Mamadou Koulibaly a officiellement "décidé de mettre un terme" à son engagement au Front populaire ivoirien (FPI) lundi "Suite au cataclysme que nous venons de vivre, la haute direction du FPI refuse toujours un congrès-bilan et exclut tout changement, même indispensable, qui pourrait selon elle l'affaiblir", a accusé l'ex-président par intérim du parti de Laurent Gbagbo. Selon Mamadou Koulibaly, la direction du FPI "cherche surtout à préserver des chasses gardées personnelles au détriment de l'intérêt général et à masquer sa propre trahison envers (ses) militants, (ses) idéaux, la Côte d`Ivoire et la cause africaine". Le président de l'Assemblée nationale se consacre désormais à la création de "Liberté et démocratie pour la République (Lider)", un nouveau parti politique.

L'INTER

Bonne nouvelle pour les entreprises sinistrées de 2002, 2004 et des évènements de 2011. Une enveloppe de six milliards de FCFA (10 millions d'euro) est disponible pour leur dédommagement. "Six autres milliards de FCFA, dont le financement est assuré par l'Agence française de développement (AFD) vont intervenir cette semaine", a affirmé le ministre de l'Economie et des finances, Charles Diby Koffi qui annonce ainsi une somme totale de 12 milliards de FCFA à gérer pour le compte du secteur privé. Le ministre Diby a définit l'affectation de ces ressources aux entreprises concernées. L'ambassadeur de France en Côte d'Ivoire, Jean-Marc Simon, a fait remarquer que 44 entreprises ont payé un lourd tribut avec des pertes subies qui s'élèvent à 7,34 milliards de FCFA.    

L'EXPRESSION

Sans moyen de mener des patrouilles en haute mer, la Marine de Côte d'Ivoire ne peut surveiller et protéger les côtes nationales. La marine est le parent pauvre des forces nationales. Limitée dans sa structure, elle n'a pas non plus bénéficié d'investissements appropriés pour jouer efficacement son rôle de surveillance des côtes.
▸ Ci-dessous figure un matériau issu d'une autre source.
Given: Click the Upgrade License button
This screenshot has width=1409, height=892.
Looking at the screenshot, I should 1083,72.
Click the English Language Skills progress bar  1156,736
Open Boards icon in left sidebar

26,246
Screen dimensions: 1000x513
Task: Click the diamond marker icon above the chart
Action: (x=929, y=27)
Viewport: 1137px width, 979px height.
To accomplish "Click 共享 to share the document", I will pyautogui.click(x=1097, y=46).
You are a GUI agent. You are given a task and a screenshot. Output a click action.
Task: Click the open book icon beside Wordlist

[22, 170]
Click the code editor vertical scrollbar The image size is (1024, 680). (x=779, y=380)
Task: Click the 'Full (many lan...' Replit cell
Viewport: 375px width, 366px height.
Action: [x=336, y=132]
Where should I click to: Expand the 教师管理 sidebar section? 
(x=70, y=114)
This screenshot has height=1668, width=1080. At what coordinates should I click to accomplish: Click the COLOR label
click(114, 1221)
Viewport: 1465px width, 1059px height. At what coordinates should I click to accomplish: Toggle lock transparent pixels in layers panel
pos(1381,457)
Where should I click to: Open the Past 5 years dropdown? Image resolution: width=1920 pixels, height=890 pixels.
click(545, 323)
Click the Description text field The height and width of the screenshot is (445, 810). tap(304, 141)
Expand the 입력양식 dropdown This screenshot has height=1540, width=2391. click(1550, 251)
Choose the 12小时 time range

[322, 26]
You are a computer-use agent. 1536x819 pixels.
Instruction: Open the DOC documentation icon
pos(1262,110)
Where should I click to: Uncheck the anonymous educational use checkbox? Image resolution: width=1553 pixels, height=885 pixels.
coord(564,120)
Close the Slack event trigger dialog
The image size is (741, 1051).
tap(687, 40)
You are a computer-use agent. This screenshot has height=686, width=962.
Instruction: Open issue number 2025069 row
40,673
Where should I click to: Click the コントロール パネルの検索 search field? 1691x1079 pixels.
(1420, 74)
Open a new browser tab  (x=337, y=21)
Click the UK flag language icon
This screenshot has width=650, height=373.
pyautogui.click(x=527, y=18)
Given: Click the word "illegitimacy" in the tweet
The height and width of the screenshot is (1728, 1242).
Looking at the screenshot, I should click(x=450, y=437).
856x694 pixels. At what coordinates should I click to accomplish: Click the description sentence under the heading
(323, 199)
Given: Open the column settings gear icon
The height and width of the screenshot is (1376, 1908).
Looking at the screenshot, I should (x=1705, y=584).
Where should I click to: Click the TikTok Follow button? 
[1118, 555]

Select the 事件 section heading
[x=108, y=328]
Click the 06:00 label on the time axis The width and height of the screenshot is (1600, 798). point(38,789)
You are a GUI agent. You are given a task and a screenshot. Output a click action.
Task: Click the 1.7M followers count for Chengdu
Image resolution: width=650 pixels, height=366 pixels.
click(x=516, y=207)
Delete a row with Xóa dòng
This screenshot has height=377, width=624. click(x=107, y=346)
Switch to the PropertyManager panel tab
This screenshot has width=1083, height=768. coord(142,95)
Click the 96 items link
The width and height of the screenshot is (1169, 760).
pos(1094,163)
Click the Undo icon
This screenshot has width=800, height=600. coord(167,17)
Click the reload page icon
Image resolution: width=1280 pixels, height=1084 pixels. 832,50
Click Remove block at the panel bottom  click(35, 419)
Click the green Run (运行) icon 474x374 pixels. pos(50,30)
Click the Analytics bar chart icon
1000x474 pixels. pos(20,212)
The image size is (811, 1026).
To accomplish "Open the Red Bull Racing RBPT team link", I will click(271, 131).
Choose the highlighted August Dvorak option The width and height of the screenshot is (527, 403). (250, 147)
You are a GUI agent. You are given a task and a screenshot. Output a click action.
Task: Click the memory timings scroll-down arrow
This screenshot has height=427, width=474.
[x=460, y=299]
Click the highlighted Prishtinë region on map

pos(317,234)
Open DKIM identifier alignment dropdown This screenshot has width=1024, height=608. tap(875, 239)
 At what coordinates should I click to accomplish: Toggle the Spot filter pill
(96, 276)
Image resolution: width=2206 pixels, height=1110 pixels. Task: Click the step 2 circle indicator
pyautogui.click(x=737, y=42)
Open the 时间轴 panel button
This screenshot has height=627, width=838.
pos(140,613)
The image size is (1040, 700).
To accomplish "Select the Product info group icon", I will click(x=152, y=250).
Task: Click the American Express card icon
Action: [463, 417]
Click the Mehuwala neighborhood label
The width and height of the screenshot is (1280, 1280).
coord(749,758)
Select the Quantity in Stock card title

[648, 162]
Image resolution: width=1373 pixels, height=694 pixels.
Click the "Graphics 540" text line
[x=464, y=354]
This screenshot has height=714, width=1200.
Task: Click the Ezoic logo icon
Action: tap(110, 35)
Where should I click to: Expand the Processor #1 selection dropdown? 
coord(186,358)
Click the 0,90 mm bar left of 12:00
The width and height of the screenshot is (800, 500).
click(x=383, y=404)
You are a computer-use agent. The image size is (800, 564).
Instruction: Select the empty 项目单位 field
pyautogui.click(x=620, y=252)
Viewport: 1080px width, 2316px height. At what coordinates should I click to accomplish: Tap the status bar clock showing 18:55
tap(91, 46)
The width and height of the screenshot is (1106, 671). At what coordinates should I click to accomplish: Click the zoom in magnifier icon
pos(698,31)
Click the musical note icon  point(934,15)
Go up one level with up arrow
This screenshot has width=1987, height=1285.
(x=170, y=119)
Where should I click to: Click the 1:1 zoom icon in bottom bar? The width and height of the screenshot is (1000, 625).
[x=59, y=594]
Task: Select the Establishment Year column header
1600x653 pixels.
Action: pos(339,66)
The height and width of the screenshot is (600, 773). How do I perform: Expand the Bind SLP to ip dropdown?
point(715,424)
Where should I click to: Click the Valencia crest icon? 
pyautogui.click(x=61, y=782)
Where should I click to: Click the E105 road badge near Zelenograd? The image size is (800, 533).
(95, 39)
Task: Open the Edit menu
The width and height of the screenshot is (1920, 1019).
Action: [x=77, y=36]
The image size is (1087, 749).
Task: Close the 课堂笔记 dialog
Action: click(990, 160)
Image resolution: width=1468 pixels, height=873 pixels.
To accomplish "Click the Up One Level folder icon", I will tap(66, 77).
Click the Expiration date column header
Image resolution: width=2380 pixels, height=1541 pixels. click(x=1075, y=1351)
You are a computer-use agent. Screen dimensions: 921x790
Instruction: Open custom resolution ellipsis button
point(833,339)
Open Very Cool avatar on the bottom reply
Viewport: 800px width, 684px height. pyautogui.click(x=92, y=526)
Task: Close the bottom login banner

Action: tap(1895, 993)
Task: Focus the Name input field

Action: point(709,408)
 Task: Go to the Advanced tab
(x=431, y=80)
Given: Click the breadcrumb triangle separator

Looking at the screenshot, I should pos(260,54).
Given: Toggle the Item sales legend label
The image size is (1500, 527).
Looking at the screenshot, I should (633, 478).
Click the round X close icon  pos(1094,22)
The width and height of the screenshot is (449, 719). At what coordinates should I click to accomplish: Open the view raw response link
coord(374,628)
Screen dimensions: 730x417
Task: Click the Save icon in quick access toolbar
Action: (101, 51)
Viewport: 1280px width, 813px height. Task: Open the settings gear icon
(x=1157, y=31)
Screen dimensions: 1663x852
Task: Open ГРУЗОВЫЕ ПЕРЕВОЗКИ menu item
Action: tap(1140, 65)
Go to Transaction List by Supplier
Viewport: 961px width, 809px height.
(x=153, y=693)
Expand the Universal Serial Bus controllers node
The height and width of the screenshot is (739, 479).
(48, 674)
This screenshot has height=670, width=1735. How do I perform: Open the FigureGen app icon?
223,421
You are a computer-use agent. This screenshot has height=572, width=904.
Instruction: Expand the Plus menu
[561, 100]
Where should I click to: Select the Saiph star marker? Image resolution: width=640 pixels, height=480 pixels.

Le mal est si profond que les marins des pays comme le Maroc et la Tunisie, qui venaient se former en Côte d'Ivoire, ont tourné les dos à la base d'Abidjan. Et comme pour montrer que la régression est totale, les Ivoiriens vont aujourd'hui vers ces pays pour obtenir leur brevet supérieur de navigation. Les marins ivoiriens qui allaient en croisière et même en long courrier par le passé sont devenus des bureaucrates. A l'époque, sur le bâtiment "Eléphant", les soldats de l'eau pouvaient passer deux mois en mer et accoster à Cotonou (Bénin), Matadi (Congo) ou Port-Gentil (Gabon) où ils avaient bonne presse. Désormais, cela fait partie du passé.